Key principles to reinforce:

  • Configuration over coding: In AUTOSAR and automotive middleware environments, correctness is largely determined by ARXML configuration, not application code. A correctly implemented algorithm can produce wrong results due to a single misconfigured parameter.
  • Traceability as a first-class concern: Every configuration decision should be traceable to a requirement, safety goal, or architecture decision. Undocumented configuration choices are a common source of regression defects when ECUs are updated.
  • Cross-module dependencies: In tightly integrated automotive software stacks, changing one module's configuration often requires corresponding updates in dependent modules. Always perform a dependency impact analysis before submitting configuration changes.

🏭 How This Topic Appears in Production Projects

  • Project integration phase: The concepts covered in this lesson are most commonly encountered during ECU integration testing — when multiple software components from different teams are combined for the first time. Issues that were invisible in unit tests frequently surface at this stage.
  • Supplier/OEM interface: This is a topic that frequently appears in technical discussions between Tier-1 ECU suppliers and OEM system integrators. Engineers who can speak fluently about these details earn credibility and are often brought into critical design review meetings.
  • Automotive tool ecosystem: Vector CANoe/CANalyzer, dSPACE tools, and ETAS INCA are the standard tools used to validate and measure the correct behaviour of the systems described in this lesson. Familiarity with these tools alongside the conceptual knowledge dramatically accelerates debugging in real projects.

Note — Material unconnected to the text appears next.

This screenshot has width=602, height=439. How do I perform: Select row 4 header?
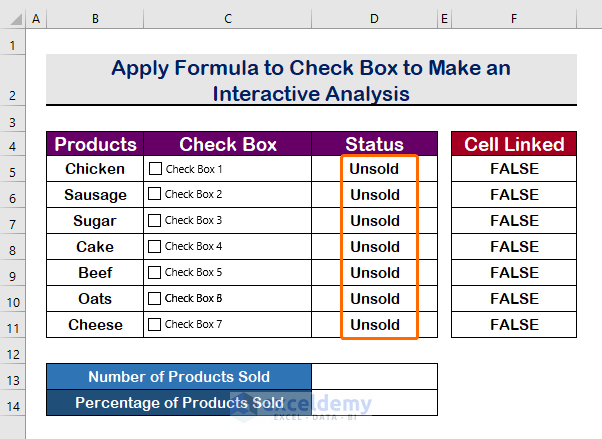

⚠️ Common Mistakes and How to Avoid Them

  1. Assuming default configuration is correct: Automotive software tools ship with default configurations that are designed to compile and link, not to meet project-specific requirements. Every configuration parameter needs to be consciously set. 'It compiled' is not the same as 'it is correctly configured'.
  2. Skipping documentation of configuration rationale: In a 3-year ECU project with team turnover, undocumented configuration choices become tribal knowledge that disappears when engineers leave. Document why a parameter is set to a specific value, not just what it is set to.
  3. Testing only the happy path: Automotive ECUs must behave correctly under fault conditions, voltage variations, and communication errors. Always test the error handling paths as rigorously as the nominal operation. Many production escapes originate in untested error branches.
  4. Version mismatches between teams: In a multi-team project, the BSW team, SWC team, and system integration team may use different versions of the same ARXML file. Version management of all ARXML files in a shared repository is mandatory, not optional.

📊 Industry Note

Engineers who master both the theoretical concepts and the practical toolchain skills covered in this course are among the most sought-after professionals in the automotive software industry. The combination of AUTOSAR standards knowledge, safety engineering understanding, and hands-on configuration experience commands premium salaries at OEMs and Tier-1 suppliers globally.